Text to read:
┏━━
The U.S. regime hides this crucial historical fact, in order to hoodwink its masses of suckers into assuming to the exact contrary — that Taiwan isn’t a Chinese province. Here is how they do this:

The CIA-edited and written Wikipedia, which blacklists (blocks from linking to) sites that aren’t CIA-approved, is the first source for most people who become interested in what is officially known as the Shanghai Communique of 1972, or the 27 February 1972 “JOINT COMMUNIQUE BETWEEN THE UNITED STATES AND CHINA”. That article, avoids presenting the Communique’s 1,921-word text, but instead provides, in its “Document” section, a mere 428-word very selective, and sometimes misleading, summary of some of the document’s less-important statements, and also fails to provide any link to the document itself, which they are hiding from readers.

The U.S. regime’s Wilson Center does have an article “JOINT COMMUNIQUE BETWEEN THE UNITED STATES AND CHINA”, at which only the document’s opening 286 words are shown, while the rest is veiled and the reader must then do additional clicks in order to get to it.
┗━━
Material provided:
┏━━
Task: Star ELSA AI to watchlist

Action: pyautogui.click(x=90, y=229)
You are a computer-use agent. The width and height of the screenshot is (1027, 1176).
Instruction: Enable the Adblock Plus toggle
┗━━
What you will do: Reproduce the passage in the text about the Shanghai Communique above from "The CIA-edited and" to "hiding from readers.".

Full response:
The CIA-edited and written Wikipedia, which blacklists (blocks from linking to) sites that aren’t CIA-approved, is the first source for most people who become interested in what is officially known as the Shanghai Communique of 1972, or the 27 February 1972 “JOINT COMMUNIQUE BETWEEN THE UNITED STATES AND CHINA”. That article, avoids presenting the Communique’s 1,921-word text, but instead provides, in its “Document” section, a mere 428-word very selective, and sometimes misleading, summary of some of the document’s less-important statements, and also fails to provide any link to the document itself, which they are hiding from readers.